Available on AWS, GCP, and Azure, Bufstream is a diskless, leaderless replacement for Apache Kafka. Bufstream supports the full Kafka protocol, including transactions and exactly-once semantics, but writes message data directly to cloud object storage. To coordinate cluster membership, manage consumer groups, and assign message offsets, Bufstream clusters use a pluggable metadata backend.
Earlier this week, we announced that Bufstream deployments in GCP now support Spanner as a metadata backend. Spanner allows Bufstream to scale limitlessly with zero operational burden: all state management is delegated to GCP.
By pairing a multi-region Spanner cluster with a multi-region Cloud Storage bucket, a single Bufstream cluster can span multiple regions with no additional operational toil and clear SLAs.
Multi-region Bufstream clusters are active-active: consumers can read data from other regions with zero lag, producers in different regions can write to the same topic, and clients in different regions can join the same consumer group. During outages, clusters can scale rapidly to handle shifting application workloads. MirrorMaker 2, Confluent Cluster Linking, and Apache Kafka stretch clusters all fail to deliver on this active-active architecture.
Bufstream handles a multi-region workload with 100 GiB/s of uncompressed writes and 300 GiB/s of uncompressed reads for just $2.3M/month — 3x lower than an impossible-to-operate Apache Kafka stretch cluster.

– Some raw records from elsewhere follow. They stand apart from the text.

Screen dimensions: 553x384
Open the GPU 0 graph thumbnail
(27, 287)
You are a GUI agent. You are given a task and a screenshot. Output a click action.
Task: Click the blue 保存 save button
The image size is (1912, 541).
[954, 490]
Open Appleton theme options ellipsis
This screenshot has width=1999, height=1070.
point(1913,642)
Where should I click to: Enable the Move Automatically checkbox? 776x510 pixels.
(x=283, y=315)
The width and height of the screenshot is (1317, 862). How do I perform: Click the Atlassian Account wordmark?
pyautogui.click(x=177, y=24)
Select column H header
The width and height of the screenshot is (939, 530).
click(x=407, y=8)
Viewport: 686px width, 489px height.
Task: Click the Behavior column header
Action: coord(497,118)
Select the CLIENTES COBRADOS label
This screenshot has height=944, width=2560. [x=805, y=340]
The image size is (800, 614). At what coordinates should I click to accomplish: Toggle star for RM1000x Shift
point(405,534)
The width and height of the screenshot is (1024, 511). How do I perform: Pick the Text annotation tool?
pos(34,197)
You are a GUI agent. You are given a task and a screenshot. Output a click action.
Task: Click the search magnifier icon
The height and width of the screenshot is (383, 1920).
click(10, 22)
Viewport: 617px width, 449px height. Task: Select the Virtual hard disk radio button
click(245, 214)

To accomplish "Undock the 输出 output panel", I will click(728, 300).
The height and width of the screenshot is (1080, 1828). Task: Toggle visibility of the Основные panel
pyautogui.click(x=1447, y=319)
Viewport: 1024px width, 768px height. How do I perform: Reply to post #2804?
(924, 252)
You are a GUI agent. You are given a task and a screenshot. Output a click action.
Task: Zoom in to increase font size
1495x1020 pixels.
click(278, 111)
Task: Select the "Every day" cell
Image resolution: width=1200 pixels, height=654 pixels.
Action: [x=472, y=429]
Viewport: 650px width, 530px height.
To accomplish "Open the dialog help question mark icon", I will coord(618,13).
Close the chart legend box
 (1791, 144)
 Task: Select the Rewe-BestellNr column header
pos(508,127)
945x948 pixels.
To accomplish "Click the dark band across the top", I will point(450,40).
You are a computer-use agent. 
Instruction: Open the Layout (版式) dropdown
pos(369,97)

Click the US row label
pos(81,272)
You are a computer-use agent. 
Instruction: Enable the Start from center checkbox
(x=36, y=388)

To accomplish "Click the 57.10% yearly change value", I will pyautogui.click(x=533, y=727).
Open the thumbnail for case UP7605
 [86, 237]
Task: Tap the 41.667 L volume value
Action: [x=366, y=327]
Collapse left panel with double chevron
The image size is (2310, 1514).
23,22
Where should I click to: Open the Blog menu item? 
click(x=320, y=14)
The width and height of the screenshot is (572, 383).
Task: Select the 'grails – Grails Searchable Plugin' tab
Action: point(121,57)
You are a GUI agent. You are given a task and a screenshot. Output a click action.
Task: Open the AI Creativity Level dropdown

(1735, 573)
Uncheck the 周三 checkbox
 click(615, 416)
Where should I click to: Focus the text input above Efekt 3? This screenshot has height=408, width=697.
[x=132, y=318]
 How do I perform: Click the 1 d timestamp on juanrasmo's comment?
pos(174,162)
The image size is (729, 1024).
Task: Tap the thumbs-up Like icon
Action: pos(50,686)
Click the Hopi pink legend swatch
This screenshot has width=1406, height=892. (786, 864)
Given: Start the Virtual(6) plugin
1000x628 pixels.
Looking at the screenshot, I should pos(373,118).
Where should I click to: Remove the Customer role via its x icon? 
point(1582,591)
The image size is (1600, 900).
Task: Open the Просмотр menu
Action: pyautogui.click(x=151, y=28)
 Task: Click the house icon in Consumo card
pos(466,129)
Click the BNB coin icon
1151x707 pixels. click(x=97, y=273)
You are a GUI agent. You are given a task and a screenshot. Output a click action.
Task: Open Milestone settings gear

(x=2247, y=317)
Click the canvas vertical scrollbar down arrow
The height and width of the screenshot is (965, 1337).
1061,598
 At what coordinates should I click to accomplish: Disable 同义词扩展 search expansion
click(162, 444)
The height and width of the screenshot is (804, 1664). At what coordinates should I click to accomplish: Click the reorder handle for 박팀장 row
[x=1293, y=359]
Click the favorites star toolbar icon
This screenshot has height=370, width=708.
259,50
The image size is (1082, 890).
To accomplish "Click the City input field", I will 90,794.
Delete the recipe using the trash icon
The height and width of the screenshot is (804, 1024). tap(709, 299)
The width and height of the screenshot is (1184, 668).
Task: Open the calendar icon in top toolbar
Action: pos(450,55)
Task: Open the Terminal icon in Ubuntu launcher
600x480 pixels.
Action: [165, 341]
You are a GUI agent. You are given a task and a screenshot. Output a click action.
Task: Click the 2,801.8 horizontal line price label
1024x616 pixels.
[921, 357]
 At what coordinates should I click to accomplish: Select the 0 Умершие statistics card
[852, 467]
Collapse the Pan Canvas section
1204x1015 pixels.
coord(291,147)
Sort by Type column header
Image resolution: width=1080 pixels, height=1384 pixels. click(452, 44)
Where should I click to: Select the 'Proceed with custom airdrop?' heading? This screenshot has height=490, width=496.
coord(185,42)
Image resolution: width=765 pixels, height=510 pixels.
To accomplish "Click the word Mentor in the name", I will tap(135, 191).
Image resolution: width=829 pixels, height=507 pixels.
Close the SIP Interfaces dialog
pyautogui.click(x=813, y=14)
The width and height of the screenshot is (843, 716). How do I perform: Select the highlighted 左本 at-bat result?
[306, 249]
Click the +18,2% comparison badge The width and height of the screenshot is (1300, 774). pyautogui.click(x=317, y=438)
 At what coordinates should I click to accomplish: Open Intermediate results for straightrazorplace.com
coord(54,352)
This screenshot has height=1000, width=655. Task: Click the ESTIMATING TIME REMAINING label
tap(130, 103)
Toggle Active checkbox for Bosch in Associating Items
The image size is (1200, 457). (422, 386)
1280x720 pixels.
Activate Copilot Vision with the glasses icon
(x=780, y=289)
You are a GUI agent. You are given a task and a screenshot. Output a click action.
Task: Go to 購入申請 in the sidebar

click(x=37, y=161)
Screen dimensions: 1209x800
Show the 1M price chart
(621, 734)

Critical workloads deserve multi-region Kafka

As legacy software moves to the cloud, most systems simply treat cloud availability zones as on-premises racks or data centers. For example, the typical Apache Kafka deployment runs in a single cloud region, treating each availability zone as a rack. Using this approach, legacy systems can tolerate small cloud outages — for example, the typical Kafka deployment runs in three zones and can tolerate a single-zone outage without much fuss.

Unfortunately, these small outages are just the tip of the iceberg. While less common than single-zone outages, whole cloud regions go down with some regularity: AWS, GCP, and Azure each had a full-region outage in early 2023. To mitigate the effects of large-scale outages, highly resilient systems must span multiple regions. For legacy software, this is a significant challenge.

Today, Kafka is commonly used for business-critical streaming workloads like transaction processing, fraud detection, and dynamic pricing. Naturally, businesses want these functions to continue uninterrupted during large cloud outages, so we need a multi-region Kafka architecture. The ideal multi-region Kafka deployment would:

Recover from single-region failures automatically and immediately, including scaling up to handle the increased workload in healthy regions. In disaster planning parlance, we’d call this a Recovery Time Objective (RTO) of zero.
Have all acknowledged writes remain available throughout the outage. More formally, we want a Recovery Point Objective (RPO) of zero.
Remain conceptually simple for clients, hiding all the complexity of multi-region architecture.
Remain operationally simple.
Remain cost-effective.

In short, we’d like multi-region deployments to behave like single-region clusters — just better.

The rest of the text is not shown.